Ed Cole was the Chief Engineer of Chevrolet in 1952. He was described by his colleagues as an articulate person, who always thinks ahead, and who encourages his men to do big things. In 1961, he left Chevy to become GM group vice-president. He was promoted to Executive VP in '65 and become the president in '67. Under his leadership, GM became the world leader in safety research. He retired on 1974, with a smile on his face. Ed Cole died on May, 1977 of a light plane crash.
When Ed Cole first saw Corvette, which was still a clay model at that time, he instantly see it as the ideal symbol of the coming Chevrolet marque. He got excited with the thought that a two-seats, plastic-bodied car, six months from drawing board to driveway-could come from GM's conservative car division.
He spent 10 years at Chevrolet of his 47 years at General Motors. In May of 1952, he became the Chief Engineer, his aim was to bring a light-weight low cost V8 into the Chevy engine lineup, and he did. It was called the Chevy smallblock.
As General Manager, he made Chevy Thunder the heartbeat of America. In just 15 months, he tripled the size of the engineering staff. The embarrassment that he got at Sebring in '57 when the Corvette was vastly unready made him decide to allow GM styling boss Bill Mitchell to wrap a swoopy body around an SS test "mule", and call it a Sting Ray. Together with Dick Thompson who do most of the driving, the Mitchell Sting Ray kept the high performance flame alive at Chevy in '59 and '60 and set the stage for the production Sting Ray era.

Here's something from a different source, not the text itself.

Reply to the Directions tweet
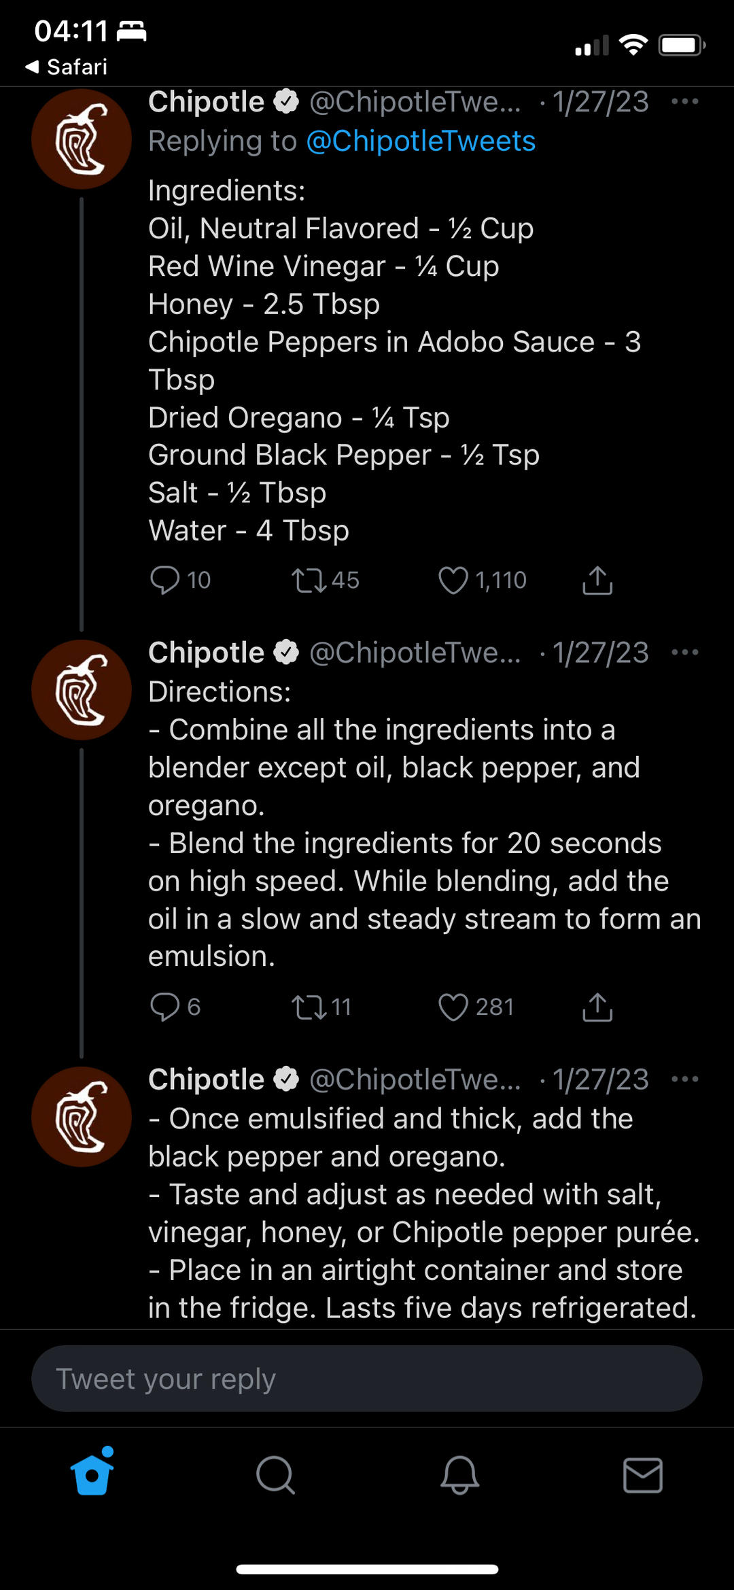This screenshot has width=734, height=1590. pos(164,1007)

He was the architect of the Chevy's back-door stock car racing escapades of the late 1950's. When he was still at Chevy, the 348 and the 409, first big-block engines, were designed. He lead the small-car program into existence and the Corvair, which is the vehicle that he was most proud of and for which he may be best remembered. The Corvair, low, light, rear-engine, air-cooled, projects Cole's philosophy about cars.